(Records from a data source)
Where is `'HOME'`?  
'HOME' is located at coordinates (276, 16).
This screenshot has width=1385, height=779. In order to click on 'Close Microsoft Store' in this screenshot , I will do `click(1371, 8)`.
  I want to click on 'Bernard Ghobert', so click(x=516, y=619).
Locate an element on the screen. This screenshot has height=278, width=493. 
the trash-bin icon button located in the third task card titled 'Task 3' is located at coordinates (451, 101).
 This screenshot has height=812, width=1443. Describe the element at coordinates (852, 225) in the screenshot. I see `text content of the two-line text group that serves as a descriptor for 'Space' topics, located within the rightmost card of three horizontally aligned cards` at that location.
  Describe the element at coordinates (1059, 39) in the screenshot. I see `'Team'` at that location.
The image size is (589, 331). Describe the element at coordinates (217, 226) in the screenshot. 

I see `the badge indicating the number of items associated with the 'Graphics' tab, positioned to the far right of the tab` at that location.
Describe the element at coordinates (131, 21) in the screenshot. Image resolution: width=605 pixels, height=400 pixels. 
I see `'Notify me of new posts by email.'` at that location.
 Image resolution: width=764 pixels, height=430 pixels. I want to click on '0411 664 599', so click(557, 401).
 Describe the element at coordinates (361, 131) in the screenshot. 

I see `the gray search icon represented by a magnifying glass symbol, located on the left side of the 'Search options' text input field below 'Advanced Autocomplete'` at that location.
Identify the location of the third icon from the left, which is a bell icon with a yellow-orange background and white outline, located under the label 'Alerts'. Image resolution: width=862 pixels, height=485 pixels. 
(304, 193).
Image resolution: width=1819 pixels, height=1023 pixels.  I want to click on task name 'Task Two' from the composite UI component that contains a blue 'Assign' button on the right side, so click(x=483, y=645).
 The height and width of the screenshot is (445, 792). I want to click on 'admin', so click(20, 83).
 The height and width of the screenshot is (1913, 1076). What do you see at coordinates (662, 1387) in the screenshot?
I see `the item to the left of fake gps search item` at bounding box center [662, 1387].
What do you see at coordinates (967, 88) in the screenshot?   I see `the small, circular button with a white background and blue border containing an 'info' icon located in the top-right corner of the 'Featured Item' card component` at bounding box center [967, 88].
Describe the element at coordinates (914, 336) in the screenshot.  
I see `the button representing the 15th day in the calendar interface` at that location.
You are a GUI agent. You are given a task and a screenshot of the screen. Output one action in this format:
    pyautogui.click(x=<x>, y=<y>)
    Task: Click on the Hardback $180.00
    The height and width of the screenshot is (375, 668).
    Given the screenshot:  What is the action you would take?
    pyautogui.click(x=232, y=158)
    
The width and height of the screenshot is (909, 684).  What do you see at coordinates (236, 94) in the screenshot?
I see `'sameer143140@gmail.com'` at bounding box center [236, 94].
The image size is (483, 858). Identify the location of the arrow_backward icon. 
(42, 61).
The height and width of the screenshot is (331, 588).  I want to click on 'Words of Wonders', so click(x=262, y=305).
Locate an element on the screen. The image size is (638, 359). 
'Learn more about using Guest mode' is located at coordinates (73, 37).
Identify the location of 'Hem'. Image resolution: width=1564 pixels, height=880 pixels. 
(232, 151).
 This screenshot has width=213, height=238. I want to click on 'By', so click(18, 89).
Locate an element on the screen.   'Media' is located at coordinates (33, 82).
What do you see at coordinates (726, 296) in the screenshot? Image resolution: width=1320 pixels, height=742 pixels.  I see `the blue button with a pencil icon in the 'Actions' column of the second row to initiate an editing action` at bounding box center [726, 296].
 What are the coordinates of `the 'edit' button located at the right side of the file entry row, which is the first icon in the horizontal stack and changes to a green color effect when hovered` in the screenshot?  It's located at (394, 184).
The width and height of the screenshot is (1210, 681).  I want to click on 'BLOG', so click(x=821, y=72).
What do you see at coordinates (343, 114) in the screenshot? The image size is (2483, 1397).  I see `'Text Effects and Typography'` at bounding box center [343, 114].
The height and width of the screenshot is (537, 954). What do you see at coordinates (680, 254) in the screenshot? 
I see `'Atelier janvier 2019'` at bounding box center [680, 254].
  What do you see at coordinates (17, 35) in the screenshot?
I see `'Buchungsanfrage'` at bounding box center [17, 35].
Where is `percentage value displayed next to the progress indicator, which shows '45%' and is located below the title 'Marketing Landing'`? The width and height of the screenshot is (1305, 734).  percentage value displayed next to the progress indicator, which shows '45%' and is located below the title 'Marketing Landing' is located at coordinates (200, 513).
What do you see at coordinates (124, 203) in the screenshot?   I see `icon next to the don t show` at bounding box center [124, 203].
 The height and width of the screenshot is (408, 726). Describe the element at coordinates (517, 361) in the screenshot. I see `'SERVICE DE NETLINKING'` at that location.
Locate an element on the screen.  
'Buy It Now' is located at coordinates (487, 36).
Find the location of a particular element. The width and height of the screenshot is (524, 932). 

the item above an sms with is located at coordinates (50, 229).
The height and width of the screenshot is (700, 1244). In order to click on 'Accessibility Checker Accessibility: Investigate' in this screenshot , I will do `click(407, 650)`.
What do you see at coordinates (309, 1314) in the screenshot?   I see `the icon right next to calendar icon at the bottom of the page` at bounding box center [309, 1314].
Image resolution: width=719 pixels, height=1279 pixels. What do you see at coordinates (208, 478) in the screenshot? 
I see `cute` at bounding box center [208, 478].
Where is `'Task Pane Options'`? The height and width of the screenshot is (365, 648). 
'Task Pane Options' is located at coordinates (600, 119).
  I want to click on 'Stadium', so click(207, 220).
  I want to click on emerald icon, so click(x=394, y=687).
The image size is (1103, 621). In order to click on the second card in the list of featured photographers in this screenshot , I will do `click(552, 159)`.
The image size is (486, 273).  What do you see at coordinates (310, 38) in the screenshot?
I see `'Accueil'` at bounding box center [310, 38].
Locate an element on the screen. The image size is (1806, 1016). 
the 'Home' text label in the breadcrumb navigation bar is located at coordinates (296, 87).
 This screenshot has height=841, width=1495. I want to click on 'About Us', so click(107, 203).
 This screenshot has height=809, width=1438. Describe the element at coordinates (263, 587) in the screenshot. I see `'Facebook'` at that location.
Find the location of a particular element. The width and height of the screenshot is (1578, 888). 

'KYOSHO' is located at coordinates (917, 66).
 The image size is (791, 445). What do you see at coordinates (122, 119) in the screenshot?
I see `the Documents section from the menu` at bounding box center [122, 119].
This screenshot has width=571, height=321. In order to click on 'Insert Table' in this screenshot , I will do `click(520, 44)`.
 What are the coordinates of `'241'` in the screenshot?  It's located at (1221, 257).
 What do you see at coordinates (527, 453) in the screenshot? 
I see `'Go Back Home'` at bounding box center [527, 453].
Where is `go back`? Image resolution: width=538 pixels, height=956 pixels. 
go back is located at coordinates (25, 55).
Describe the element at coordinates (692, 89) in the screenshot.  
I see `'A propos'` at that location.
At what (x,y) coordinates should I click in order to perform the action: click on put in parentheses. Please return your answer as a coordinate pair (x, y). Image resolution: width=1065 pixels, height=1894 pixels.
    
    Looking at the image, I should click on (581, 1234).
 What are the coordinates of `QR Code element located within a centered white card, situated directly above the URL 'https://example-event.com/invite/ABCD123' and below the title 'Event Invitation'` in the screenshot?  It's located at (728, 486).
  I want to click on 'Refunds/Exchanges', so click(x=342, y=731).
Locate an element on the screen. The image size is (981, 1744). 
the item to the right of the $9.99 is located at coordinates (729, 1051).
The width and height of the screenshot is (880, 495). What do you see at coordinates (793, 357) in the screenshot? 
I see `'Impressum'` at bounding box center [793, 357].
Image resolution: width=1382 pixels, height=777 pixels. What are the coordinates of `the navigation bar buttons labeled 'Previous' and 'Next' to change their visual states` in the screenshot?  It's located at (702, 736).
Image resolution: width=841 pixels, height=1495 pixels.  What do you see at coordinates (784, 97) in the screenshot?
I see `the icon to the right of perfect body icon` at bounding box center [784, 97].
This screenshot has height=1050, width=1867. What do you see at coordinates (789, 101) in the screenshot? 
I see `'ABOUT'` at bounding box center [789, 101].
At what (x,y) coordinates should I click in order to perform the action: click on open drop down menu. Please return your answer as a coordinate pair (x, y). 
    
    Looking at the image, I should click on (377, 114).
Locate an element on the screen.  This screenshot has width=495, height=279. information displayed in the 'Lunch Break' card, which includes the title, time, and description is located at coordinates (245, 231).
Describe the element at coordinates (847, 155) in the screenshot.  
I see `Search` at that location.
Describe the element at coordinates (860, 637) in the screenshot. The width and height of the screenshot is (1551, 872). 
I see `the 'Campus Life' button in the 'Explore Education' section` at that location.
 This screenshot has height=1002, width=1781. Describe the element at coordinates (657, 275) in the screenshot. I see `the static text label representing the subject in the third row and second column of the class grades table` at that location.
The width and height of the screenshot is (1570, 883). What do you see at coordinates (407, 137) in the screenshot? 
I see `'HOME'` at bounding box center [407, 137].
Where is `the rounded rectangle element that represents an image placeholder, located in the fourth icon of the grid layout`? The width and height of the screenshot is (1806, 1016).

* _TASK STATEMENT_: Can you write out the stretch of the listing from its start through the line containing "I want to click on 'Bernard", switching "screenshot" to "capture" and keeping everything else the same?

* _WORKED SOLUTION_:
Where is `'HOME'`?  
'HOME' is located at coordinates (276, 16).
This capture has width=1385, height=779. In order to click on 'Close Microsoft Store' in this capture , I will do `click(1371, 8)`.
  I want to click on 'Bernard Ghobert', so click(x=516, y=619).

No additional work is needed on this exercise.